**TO DO:** Search the entries below for the word "entry" and copy each line that has it.

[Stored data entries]
= Beginning of Section =

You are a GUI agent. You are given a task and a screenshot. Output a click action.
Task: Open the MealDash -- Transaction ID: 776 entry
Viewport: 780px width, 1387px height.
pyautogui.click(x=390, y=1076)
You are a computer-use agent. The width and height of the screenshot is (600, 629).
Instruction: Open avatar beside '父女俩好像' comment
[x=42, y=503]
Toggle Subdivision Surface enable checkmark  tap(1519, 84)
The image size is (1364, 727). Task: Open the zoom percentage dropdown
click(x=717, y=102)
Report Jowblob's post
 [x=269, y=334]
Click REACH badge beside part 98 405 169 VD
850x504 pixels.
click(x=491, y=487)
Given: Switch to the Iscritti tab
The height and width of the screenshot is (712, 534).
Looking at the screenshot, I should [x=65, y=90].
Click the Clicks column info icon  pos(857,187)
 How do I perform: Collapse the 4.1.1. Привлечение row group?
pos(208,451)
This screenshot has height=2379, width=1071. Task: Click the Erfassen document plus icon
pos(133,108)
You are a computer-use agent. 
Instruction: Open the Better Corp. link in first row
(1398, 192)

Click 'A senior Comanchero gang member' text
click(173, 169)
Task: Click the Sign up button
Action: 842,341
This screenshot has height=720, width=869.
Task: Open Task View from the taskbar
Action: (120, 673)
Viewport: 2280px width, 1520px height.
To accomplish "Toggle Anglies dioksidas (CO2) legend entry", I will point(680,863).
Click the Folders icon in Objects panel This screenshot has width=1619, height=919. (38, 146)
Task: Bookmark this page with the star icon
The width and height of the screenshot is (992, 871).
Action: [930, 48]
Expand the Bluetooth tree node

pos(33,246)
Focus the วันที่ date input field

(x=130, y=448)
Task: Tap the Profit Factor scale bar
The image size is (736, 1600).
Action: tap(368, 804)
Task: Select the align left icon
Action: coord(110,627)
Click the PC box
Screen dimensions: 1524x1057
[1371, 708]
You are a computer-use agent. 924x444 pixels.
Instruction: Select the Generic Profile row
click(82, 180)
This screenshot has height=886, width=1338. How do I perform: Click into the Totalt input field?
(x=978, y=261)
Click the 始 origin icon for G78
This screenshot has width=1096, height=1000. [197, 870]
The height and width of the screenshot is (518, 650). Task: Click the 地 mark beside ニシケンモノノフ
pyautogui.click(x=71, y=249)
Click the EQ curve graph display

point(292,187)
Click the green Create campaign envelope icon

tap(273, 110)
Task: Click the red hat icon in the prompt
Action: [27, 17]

= End of Section =

**OUTPUT FOR THIS TASK:**
Task: Open the MealDash -- Transaction ID: 776 entry
To accomplish "Toggle Anglies dioksidas (CO2) legend entry", I will point(680,863).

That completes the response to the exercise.